Metabolically active methylcobalamin is a cofactor in the conversion of homocysteine (Hcy) to methio­nine [34]. Abnormal metabolism of folate, disorders related to DNA synthesis, and synthesis of megaloblastic cells in the hematopoietic system may result if this conversion is impaired [14].
Another active form of vitamin B12, adenosylcoba­lamin, is responsible for the conversion of methylma­lonyl-CoA to succinyl-CoA [34]. This form is involved in the metabolism of fats, carbohydrates, and protein. A deficiency of this form results in fatty acids with too few carbon atoms entering into lipid nerve cells. Consequently this disorder may result in neurological symptoms [47].
B12 is a donor of a methyl group in the process of protein methylation in the central nervous system where myelin sheaths are formed. It is involved in the maturation of red and white blood cell precursors as well as in the synthesis of hemoglobin [27]. B12 is required to regulate the synthesis of cytokines such as tumor necrosis factor (TNF-a), interleukin 6 (IL-6), nerve growth factor (NGF), and epidermal growth factor (EGF) in the nervous system [30-38, 40].

Dietary reference intakes

The dietary recommendations for B12 differ from country to country [34]. For example, in the United States, the Institute of Medicine recommended intake of 2.4 µg/day for non-pregnant adults, 2.6 for pregnant women, and 2.8 for lactating mothers [22]. The European Food Safety Authority has recommended a higher intake – 4.0 µg/day for adults, 4.5 µg/day for pregnant and 5.0 µg/day for lactating women [15, 41].

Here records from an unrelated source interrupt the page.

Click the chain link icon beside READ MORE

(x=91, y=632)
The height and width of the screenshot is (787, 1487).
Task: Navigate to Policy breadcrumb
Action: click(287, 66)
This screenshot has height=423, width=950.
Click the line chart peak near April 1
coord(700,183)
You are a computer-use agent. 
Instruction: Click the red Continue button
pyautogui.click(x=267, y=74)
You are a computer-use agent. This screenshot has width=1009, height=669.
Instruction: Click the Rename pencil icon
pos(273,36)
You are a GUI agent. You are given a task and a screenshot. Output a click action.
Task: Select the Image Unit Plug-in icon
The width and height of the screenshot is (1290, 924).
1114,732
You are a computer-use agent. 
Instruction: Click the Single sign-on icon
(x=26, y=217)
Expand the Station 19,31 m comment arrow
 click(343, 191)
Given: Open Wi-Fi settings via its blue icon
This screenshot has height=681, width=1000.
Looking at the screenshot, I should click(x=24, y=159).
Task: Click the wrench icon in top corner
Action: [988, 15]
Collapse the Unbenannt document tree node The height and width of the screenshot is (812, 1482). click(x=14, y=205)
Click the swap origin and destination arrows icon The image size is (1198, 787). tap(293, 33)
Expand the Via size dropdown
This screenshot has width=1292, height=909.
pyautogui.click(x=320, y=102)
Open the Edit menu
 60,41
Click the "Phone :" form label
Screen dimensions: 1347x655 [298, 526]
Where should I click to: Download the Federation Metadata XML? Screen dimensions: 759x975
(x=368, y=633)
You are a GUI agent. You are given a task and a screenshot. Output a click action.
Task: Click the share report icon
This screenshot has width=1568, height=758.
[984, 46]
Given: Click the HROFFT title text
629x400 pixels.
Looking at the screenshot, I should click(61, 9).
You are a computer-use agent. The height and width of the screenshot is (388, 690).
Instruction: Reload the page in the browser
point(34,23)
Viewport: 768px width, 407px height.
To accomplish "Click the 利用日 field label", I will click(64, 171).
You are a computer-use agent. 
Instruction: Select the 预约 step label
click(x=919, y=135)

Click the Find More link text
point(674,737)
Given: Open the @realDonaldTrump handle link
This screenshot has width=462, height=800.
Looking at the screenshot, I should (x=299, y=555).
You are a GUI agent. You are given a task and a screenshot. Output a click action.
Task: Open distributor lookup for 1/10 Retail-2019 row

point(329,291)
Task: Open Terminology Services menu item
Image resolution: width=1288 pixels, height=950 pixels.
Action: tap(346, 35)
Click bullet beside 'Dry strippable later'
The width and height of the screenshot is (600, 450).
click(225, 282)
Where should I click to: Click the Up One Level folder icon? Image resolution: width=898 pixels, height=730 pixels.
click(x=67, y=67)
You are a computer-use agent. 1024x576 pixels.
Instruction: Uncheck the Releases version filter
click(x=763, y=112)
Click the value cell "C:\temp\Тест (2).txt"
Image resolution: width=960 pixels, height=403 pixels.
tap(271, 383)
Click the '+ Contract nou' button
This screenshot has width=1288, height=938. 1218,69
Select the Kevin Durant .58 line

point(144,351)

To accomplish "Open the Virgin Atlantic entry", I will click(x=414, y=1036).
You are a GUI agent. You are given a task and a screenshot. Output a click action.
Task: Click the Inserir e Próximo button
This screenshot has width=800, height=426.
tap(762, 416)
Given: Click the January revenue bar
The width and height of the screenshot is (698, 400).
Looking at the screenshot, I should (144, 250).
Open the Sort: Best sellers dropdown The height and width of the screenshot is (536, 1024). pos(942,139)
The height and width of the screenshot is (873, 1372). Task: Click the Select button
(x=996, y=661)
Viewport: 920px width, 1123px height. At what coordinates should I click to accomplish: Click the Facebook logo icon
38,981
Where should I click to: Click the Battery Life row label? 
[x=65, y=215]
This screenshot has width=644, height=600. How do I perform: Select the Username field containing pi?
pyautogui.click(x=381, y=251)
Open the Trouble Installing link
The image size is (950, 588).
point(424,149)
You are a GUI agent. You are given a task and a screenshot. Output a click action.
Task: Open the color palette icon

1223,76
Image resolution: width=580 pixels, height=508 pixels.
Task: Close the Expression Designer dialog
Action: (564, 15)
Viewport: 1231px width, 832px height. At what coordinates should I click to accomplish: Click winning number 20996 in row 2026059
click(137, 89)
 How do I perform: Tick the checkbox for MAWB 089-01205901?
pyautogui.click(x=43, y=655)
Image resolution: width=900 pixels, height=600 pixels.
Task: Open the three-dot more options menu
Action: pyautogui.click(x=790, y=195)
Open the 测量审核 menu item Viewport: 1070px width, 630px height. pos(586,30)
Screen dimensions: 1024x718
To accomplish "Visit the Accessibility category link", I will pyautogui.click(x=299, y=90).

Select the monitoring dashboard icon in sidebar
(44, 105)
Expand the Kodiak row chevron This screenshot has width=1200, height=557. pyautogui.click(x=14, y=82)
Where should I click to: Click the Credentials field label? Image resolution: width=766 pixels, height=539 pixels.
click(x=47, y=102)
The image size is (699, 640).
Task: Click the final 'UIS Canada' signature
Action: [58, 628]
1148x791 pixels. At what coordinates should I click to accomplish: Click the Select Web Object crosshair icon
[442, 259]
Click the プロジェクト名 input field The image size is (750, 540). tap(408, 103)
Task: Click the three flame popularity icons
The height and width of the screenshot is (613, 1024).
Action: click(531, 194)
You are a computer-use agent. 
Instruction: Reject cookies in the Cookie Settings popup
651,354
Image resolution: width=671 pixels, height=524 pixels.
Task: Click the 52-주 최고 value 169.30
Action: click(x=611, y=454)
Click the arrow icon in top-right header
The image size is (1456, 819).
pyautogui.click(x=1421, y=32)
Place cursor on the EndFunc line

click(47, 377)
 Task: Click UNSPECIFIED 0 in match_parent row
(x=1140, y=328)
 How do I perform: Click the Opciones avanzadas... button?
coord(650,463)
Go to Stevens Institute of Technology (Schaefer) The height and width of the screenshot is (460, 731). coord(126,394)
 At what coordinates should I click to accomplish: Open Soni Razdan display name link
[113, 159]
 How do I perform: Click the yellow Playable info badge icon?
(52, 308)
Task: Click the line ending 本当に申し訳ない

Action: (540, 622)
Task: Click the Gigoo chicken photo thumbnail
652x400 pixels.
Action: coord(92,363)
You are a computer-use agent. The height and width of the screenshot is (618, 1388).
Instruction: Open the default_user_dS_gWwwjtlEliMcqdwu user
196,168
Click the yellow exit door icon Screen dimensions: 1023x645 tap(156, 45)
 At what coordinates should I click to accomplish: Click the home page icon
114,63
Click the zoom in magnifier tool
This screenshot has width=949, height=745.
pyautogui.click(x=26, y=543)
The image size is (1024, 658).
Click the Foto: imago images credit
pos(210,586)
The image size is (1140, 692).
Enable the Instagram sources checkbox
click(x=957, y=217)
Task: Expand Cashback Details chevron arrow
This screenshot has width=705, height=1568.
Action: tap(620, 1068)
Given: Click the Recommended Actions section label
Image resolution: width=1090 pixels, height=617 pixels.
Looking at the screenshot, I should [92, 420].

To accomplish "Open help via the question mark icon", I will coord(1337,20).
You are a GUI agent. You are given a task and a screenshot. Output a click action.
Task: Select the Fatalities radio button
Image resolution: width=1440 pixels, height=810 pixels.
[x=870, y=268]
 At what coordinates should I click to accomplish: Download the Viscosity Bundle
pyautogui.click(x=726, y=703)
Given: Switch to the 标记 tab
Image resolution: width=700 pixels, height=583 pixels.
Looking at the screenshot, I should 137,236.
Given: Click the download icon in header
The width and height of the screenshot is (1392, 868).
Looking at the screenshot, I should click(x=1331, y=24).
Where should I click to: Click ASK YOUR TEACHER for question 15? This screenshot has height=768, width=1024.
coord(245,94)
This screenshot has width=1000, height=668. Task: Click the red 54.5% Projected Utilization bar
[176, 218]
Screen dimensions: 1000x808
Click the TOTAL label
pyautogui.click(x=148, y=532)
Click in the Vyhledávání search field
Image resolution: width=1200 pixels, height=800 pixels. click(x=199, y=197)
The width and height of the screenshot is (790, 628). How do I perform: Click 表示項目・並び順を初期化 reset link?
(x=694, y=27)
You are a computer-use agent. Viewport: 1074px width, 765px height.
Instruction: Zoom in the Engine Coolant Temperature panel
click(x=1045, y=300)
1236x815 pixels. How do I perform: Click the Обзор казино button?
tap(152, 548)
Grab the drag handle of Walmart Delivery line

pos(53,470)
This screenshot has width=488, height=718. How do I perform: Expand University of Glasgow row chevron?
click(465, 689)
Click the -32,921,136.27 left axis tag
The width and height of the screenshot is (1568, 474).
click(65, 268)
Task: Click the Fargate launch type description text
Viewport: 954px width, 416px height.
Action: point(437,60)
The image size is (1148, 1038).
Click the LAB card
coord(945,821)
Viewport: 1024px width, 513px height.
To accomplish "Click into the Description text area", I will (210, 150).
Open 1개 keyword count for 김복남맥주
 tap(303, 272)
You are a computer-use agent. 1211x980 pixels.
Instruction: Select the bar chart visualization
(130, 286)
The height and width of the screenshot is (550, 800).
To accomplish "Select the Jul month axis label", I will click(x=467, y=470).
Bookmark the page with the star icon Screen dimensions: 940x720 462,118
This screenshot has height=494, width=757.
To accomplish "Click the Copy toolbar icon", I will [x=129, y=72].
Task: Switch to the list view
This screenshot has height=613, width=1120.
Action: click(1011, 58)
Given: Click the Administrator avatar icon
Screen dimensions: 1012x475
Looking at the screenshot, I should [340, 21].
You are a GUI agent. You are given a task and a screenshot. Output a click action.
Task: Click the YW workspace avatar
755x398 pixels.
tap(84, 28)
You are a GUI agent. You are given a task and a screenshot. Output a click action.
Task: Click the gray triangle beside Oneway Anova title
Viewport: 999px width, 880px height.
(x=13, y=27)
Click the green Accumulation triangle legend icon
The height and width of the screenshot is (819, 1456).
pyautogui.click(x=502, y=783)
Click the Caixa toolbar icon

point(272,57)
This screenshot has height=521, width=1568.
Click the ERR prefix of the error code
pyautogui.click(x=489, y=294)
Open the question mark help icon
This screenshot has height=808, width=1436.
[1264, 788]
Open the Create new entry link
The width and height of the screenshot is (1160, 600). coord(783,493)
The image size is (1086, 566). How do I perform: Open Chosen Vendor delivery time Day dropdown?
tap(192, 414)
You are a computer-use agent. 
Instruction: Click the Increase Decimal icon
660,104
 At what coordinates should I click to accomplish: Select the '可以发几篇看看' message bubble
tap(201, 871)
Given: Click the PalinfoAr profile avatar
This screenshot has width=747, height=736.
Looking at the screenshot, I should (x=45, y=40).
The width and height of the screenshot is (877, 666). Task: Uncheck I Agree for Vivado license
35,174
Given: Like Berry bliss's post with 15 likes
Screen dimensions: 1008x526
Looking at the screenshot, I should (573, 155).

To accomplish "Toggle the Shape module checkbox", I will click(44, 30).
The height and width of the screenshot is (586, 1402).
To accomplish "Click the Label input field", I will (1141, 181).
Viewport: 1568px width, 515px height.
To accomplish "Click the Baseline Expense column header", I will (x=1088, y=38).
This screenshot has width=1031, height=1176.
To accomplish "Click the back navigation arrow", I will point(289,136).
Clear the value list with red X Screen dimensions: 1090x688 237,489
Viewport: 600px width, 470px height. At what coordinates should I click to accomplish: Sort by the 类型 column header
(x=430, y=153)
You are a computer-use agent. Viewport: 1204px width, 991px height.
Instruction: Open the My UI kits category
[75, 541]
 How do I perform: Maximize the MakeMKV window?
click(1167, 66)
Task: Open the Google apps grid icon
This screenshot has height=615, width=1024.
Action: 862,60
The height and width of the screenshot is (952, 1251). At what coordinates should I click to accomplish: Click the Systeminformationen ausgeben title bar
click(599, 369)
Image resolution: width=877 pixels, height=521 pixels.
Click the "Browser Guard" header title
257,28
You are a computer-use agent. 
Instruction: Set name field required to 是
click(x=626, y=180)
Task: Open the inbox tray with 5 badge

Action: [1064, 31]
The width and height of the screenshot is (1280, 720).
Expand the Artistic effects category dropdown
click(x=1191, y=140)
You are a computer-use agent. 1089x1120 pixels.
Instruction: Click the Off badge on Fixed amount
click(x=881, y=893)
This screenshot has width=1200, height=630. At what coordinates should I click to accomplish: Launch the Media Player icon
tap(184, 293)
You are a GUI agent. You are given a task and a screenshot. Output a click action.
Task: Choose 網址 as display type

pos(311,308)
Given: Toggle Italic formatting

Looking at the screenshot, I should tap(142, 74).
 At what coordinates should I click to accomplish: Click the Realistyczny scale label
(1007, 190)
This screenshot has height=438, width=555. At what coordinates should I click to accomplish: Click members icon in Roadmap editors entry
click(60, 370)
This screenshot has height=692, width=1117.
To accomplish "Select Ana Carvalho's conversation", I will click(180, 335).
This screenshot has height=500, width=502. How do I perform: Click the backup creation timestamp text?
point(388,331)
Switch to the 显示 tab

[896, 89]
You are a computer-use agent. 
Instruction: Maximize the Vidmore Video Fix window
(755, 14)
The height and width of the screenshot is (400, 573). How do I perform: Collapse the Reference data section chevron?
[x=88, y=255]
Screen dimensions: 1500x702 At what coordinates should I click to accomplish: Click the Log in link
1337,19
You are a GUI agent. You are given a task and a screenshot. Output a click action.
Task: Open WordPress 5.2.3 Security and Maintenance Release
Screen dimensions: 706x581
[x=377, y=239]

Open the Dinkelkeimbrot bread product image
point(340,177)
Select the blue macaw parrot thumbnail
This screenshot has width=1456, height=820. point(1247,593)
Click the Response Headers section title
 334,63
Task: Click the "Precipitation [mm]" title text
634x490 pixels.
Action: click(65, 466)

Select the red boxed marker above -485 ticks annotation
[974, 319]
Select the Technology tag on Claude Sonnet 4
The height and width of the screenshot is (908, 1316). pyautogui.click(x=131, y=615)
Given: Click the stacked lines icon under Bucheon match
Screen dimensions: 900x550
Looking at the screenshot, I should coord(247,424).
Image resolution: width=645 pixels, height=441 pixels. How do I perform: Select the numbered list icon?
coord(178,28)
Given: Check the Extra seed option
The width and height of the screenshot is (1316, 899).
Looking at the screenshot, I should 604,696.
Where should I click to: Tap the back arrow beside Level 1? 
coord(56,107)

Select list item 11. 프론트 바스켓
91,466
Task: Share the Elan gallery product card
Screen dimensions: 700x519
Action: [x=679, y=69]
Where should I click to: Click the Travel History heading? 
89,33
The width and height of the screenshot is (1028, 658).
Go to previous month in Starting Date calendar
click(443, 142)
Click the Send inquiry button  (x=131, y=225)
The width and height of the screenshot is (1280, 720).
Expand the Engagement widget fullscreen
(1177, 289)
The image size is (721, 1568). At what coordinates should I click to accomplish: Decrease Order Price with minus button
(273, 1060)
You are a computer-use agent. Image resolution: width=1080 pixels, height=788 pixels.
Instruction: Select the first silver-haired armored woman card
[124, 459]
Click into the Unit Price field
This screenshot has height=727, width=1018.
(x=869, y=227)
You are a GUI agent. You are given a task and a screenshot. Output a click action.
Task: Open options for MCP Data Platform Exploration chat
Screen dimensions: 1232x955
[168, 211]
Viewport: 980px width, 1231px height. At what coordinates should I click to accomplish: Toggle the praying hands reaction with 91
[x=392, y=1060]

Causes of vitamin B12 deficiency

B12 deficiency is widespread [1, 34]. The two main reasons for deficiency to develop include insufficient intake and malabsorption. Specific symptoms of B12 deficiency are listed in Table 1.

Epidemiology of cobalamin deficiency

B12 deficiency can occur at any age [50]. In infancy and childhood, B12 deficiency complications (e.g. macrocytic anemia, neurological complications) occur mainly among those fed vegan and sometimes vegetarian diets and among offspring of women with an MTHFR gene defect [13]. B12 deficiency has been reported in children with autism who have been fed a diet that lacked variety and excluded meats and products of animal origin [36]. In the absence of other autoimmune and gastrological disorders, congenital inability to secrete IF is described as a form of Addison-Biermer disease in childhood [35]. Imerslund-Najman-Gräsbeck syndrome is a very rare genetic disorder associated with malabsorption of the IF-B12 complex in the small intestine [6]. Crohn’s disease, celiac disease, giardiasis and broad tapeworm infection are common causes of cobalamin deficiency in children [52].
Studies have shown that in industrialized countries cobalamin deficiency occurs in approximately 5-60% of studied samples, depending on the definition of deficiency [2]. The prevalence of deficiency is higher among the elderly populations (30% to 40%), especially among those who are not well nourished and among institutionalized individuals.
In a study conducted in Poland, latent deficiency was found in 6.8% of hospitalized patients between the years 1999-2000 [23]. In population studies in Finland, 32% of the examined individuals had borderline deficiency [28]. In the United Kingdom, approximately 20% of people over 65 years old suffer from cobalamin deficiency [9].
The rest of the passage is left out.